CDK inhibitors p18(INK4c) and p27(Kip1) mediate two separate pathways to collaboratively suppress pituitary tumorigenesis - PubMed (original) (raw)

CDK inhibitors p18(INK4c) and p27(Kip1) mediate two separate pathways to collaboratively suppress pituitary tumorigenesis

D S Franklin et al. Genes Dev. 1998.

Abstract

INK4 and CIP/KIP are two distinct families of cyclin-dependent kinase (CDK) inhibitors implicated in mediating a wide range of cell growth control signals. We have created p18(INK4c)-deficient mice. These mice develop gigantism and widespread organomegaly.
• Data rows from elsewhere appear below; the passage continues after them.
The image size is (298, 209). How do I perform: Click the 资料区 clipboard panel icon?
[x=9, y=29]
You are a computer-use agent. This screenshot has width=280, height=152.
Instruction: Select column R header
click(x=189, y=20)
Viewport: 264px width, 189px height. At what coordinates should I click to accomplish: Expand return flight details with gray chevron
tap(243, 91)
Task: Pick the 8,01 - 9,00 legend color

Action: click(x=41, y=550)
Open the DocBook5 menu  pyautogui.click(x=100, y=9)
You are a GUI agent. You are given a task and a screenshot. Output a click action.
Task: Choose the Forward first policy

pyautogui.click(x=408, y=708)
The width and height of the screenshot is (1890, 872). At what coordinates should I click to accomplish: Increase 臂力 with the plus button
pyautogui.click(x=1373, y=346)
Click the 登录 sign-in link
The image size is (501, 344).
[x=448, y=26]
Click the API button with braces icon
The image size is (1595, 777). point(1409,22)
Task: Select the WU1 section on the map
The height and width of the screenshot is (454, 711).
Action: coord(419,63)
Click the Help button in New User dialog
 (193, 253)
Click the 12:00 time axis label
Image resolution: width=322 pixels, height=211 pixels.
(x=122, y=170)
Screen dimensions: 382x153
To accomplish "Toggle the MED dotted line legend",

The pituitary gland, spleen, and thymus are disproportionately enlarged and hyperplastic. T and B lymphocytes develop normally in p18-deficient mice, but both exhibit increased cellularity and a higher proliferative rate upon mitogenic stimulation. Loss of p18, like that of p27, but not other CDK inhibitor genes, leads to a gradual progression from intermediate lobe pituitary hyperplasia in young mice to an adenoma by 10 months of age with a nearly complete penetrance. Mice lacking both p18 and p27, like mice chimeric for Rb deficiency, invariably died from pituitary adenomas by 3 months. Hence, p18 and p27 mediate two separate pathways to collaboratively suppress pituitary tumorigenesis, likely by controlling the function of Rb.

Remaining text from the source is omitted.